Enabling Near-Term Climate Action
Carbon credits provide a mechanism for businesses and governments to meet their climate goals. By purchasing credits, entities can compensate for their emissions while supporting projects that contribute to overall climate mitigation.
Flexibility and Innovation
Carbon credits offer flexibility in how emissions reductions are achieved. They enable a market-driven approach where the most cost-effective and innovative solutions can be funded and implemented, driving further advancements in technology and sustainability.
Encouraging Global Participation
By linking carbon credits to international standards and trading mechanisms, countries and organizations around the world can collaborate on climate action. This global participation is crucial for tackling a problem as widespread as climate change.
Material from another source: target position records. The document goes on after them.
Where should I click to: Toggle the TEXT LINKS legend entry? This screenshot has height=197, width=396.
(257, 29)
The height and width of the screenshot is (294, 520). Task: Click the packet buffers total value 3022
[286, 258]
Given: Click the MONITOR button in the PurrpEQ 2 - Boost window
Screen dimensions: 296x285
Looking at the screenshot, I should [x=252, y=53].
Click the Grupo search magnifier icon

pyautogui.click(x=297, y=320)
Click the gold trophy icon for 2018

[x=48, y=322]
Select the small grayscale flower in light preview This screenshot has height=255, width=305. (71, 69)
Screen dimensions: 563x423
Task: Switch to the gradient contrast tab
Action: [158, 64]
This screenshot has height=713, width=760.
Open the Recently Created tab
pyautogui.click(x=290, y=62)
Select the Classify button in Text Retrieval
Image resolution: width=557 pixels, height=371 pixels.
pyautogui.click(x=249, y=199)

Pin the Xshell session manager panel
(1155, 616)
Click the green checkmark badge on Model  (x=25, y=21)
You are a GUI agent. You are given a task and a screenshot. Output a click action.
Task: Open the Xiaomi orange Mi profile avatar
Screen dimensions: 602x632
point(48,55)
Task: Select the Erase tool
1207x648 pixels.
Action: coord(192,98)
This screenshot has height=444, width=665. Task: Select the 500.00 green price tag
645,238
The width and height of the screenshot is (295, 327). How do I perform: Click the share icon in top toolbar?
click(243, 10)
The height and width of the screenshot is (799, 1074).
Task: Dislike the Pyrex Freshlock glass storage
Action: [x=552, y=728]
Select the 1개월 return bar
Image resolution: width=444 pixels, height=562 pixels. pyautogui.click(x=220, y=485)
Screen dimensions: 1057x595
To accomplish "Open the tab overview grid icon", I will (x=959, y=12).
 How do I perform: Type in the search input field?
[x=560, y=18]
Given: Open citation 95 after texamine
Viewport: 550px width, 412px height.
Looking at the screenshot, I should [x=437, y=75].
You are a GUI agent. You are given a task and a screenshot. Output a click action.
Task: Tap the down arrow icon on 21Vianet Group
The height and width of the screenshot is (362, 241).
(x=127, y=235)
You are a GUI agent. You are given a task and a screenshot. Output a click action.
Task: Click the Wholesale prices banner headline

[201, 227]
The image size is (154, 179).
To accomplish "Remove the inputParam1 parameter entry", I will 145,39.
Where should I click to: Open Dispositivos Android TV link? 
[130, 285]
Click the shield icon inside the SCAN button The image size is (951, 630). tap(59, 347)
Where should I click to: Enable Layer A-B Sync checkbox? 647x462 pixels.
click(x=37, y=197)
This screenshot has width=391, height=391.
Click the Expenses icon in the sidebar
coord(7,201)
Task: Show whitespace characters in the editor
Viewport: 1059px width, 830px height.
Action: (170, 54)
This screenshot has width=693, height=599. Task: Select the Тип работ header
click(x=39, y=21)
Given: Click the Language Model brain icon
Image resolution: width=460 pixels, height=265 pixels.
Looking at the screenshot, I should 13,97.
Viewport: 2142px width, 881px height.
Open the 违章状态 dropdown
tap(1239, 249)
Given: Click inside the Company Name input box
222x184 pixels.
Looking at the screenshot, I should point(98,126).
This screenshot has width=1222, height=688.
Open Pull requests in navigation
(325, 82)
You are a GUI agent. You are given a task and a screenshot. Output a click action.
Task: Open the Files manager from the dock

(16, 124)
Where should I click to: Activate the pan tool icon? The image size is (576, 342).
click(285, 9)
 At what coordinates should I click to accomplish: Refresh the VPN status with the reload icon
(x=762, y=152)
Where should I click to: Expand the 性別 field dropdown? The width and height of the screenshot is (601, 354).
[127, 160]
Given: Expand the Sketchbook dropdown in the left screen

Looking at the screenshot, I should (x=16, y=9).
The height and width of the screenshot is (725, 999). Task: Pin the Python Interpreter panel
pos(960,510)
Promoting Sustainable Projects
The revenue from carbon credits funds a wide range of projects that not only reduce greenhouse gases but also promote sustainable development. These projects can improve local air quality, create jobs and support community development, all of which are especially important in the Global South where most projects to date have occurred.
Addressing Climate Change Costs
Climate change mitigation involves significant costs. Carbon credits help allocate these costs more efficiently by allowing entities to invest in emission reduction projects that might be more economically feasible in different regions or sectors.